More affordable housing in the works

March 7, 2013 

With affordable housing in short supply, the Canyon Creek development in Calabasas helps meet a growing need.

In a compromise intended to bolster the county’s supply of affordable housing even in times of budget uncertainty, the Board of Supervisors this week unanimously voted to set aside $15 million to build low- and moderate-income units.

At least half of the money will go to housing for the homeless and people with special needs.

Affordable housing projects across the county have been in limbo since the state moved to dissolve local redevelopment agencies last year. Since then, L.A. County has received some $75 million in unused affordable housing funds from the dissolution of the agencies.
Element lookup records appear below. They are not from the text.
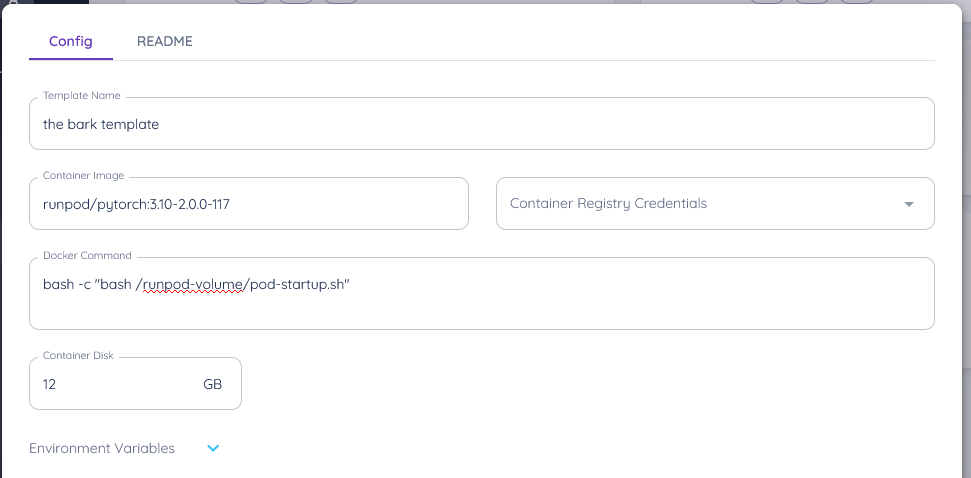971x478 pixels.
Task: Click the GB unit suffix
Action: tap(212, 384)
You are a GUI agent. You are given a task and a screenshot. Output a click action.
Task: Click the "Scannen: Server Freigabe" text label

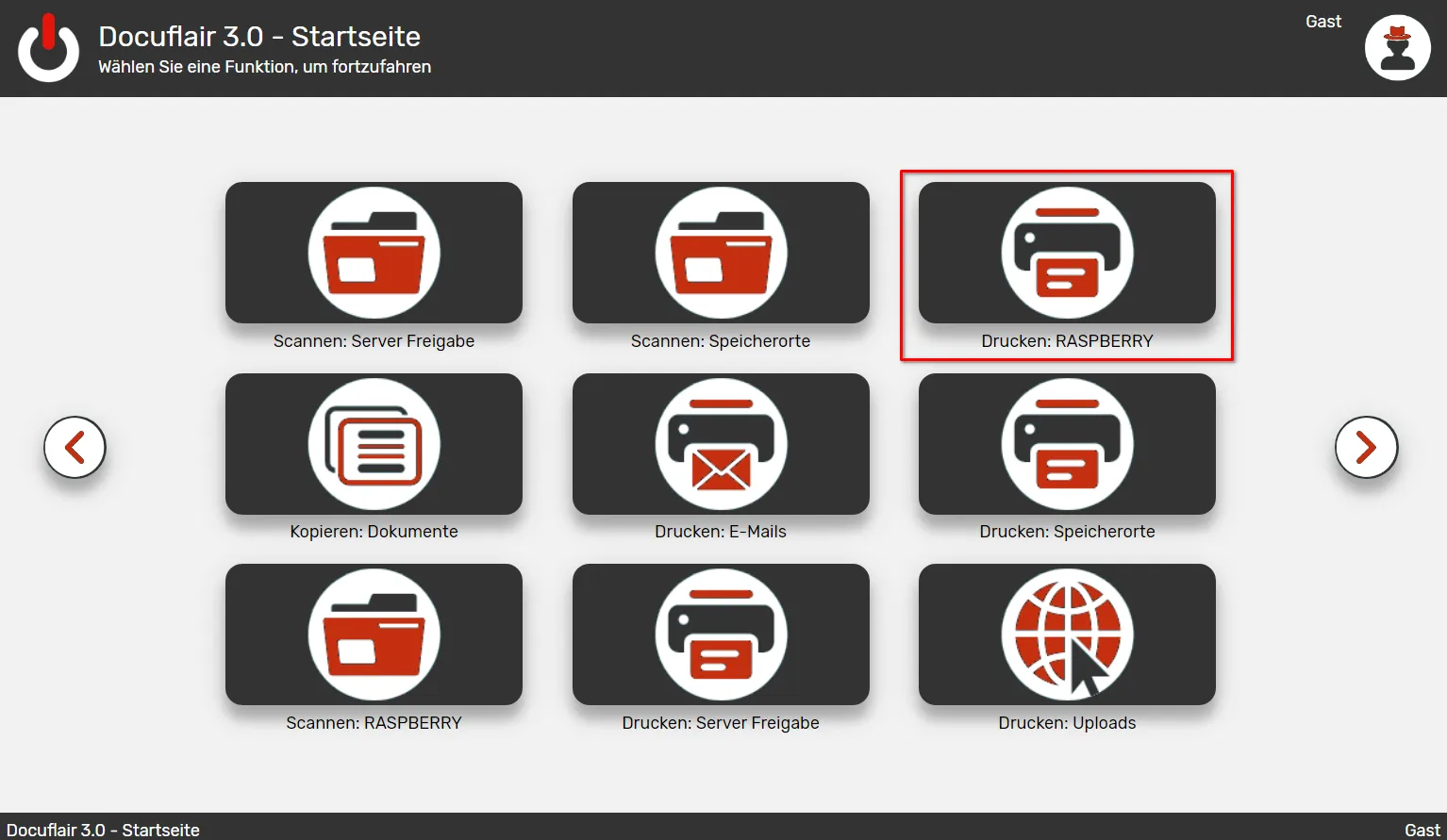(x=374, y=341)
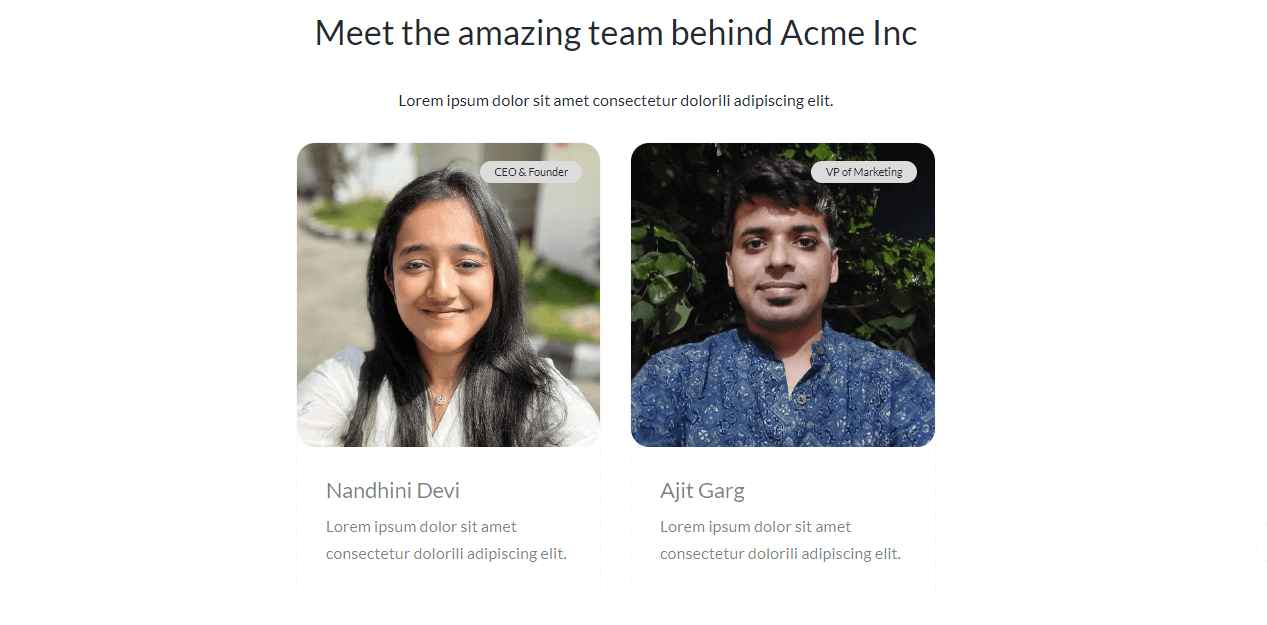Screen dimensions: 1267x625
Task: Click the CEO & Founder badge
Action: [531, 172]
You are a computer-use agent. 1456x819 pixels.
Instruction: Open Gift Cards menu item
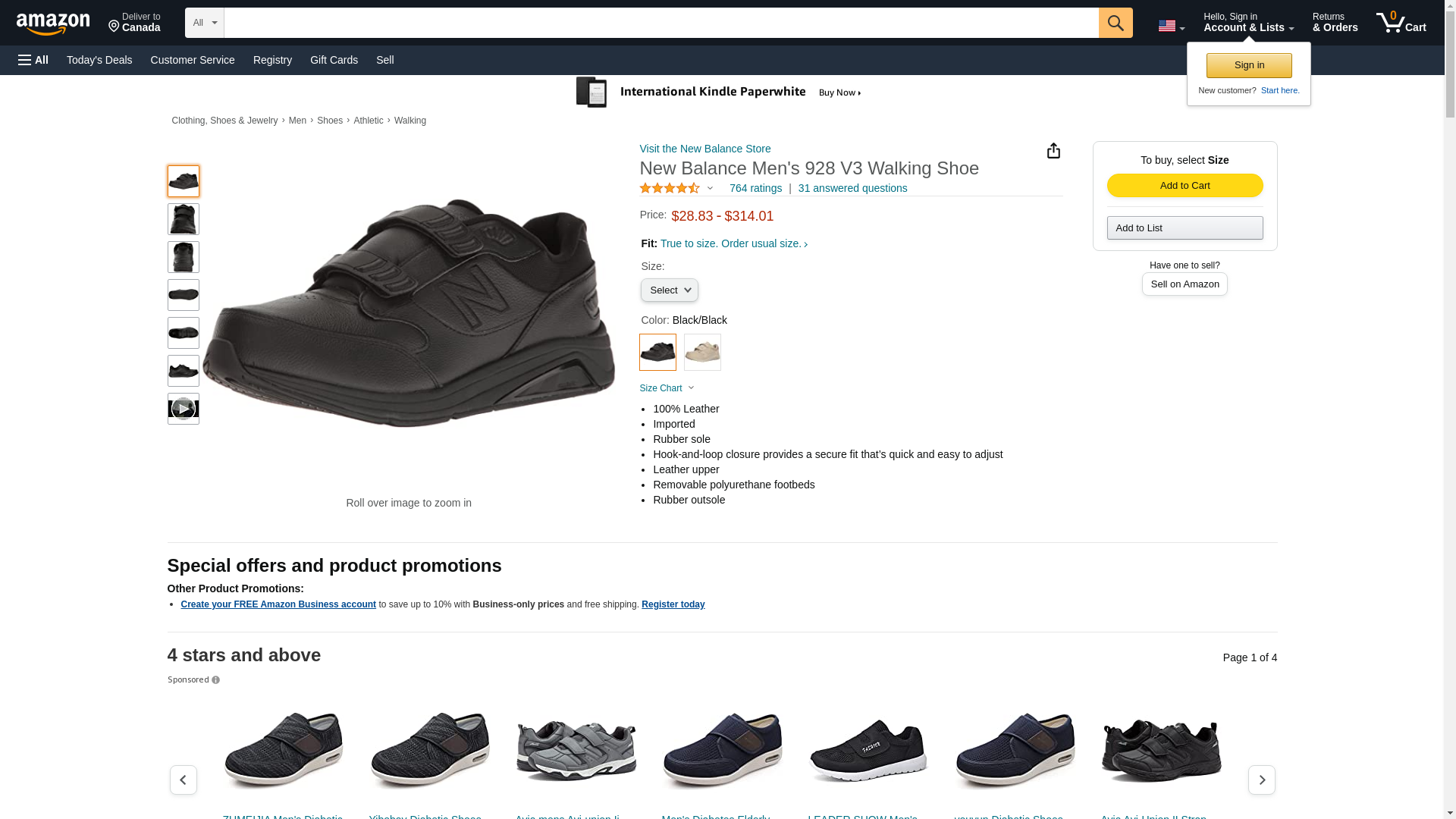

A motion by Supervisors Gloria Molina and Mark Ridley-Thomas initially proposed that the entire $75 million be placed in an affordable housing trust fund to be used to fund projects over the next five years.

However, with looming uncertainty about coming demands on the county’s 2013-14 budget, Supervisor Zev Yaroslavsky offered a substitute motion to allocate $15 million now and decide what to do with the rest of the funds during the upcoming budget process. He said he supports devoting the funds to affordable housing in future years if the budget allows for it. The board approved the motion 5-0.

Before the vote, the board heard from a series of affordable housing advocates.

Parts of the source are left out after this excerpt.